## [Assigned task]
Reproduce exactly the lines from the one containing "Task: Click the home icon in the top bar" through the end of the entries, including both. Drop the pictures.

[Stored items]

((

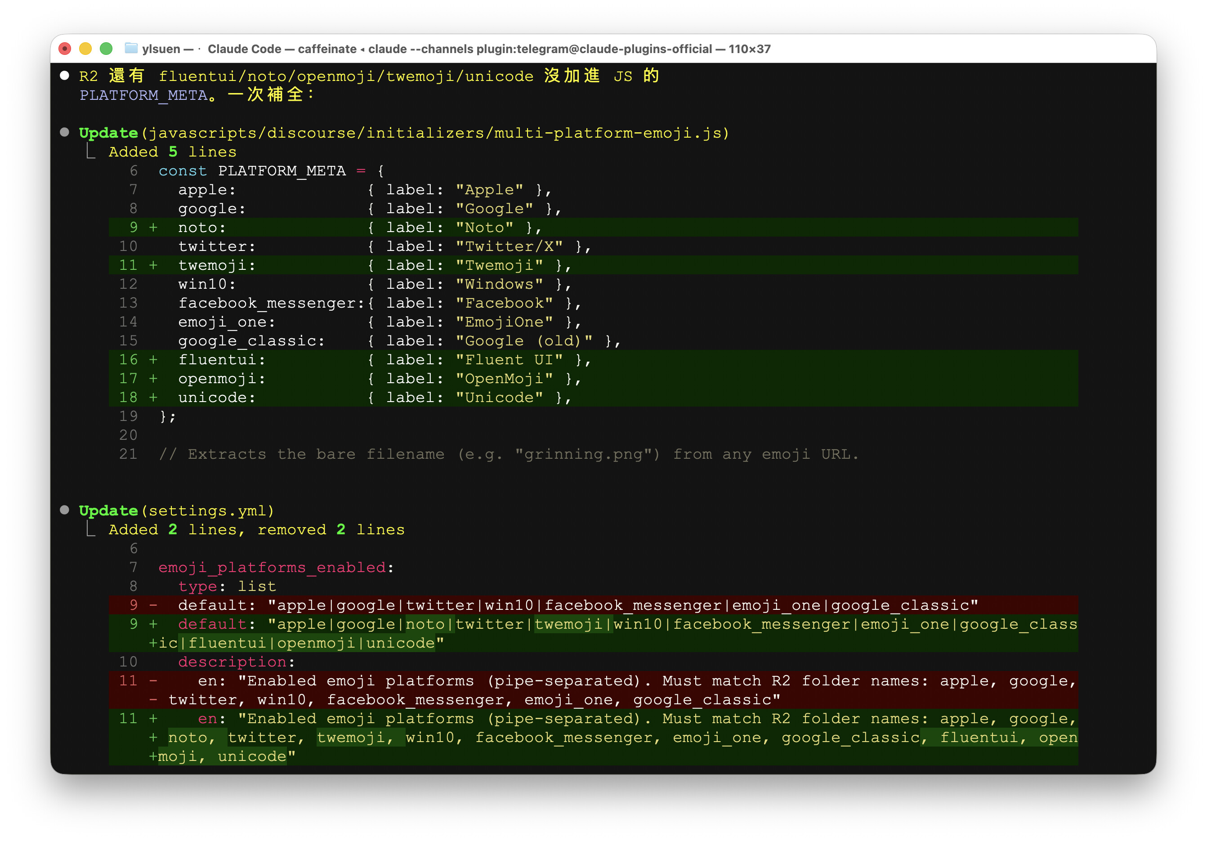Image resolution: width=1207 pixels, height=841 pixels.
Task: Click the bullet beside the R2 message
Action: pos(64,75)
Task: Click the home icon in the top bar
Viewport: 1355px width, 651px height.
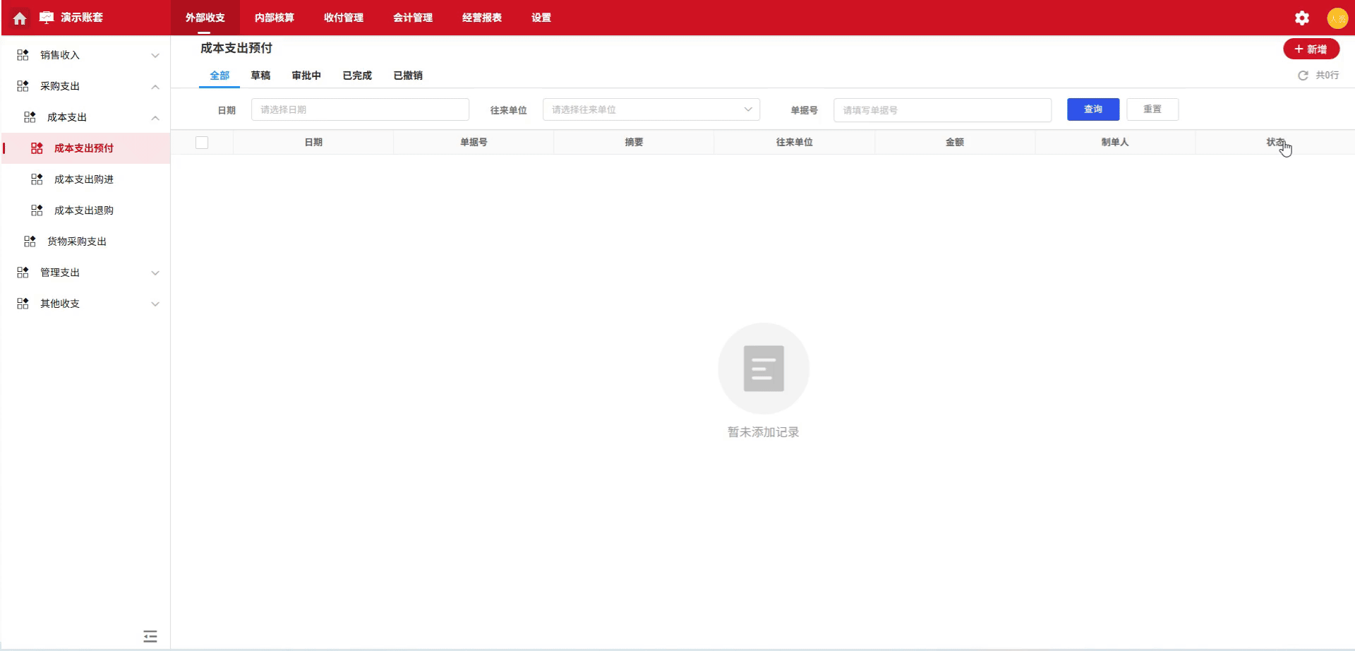Action: 19,18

))

## [Your response]
Task: Click the home icon in the top bar
Viewport: 1355px width, 651px height.
Action: 19,18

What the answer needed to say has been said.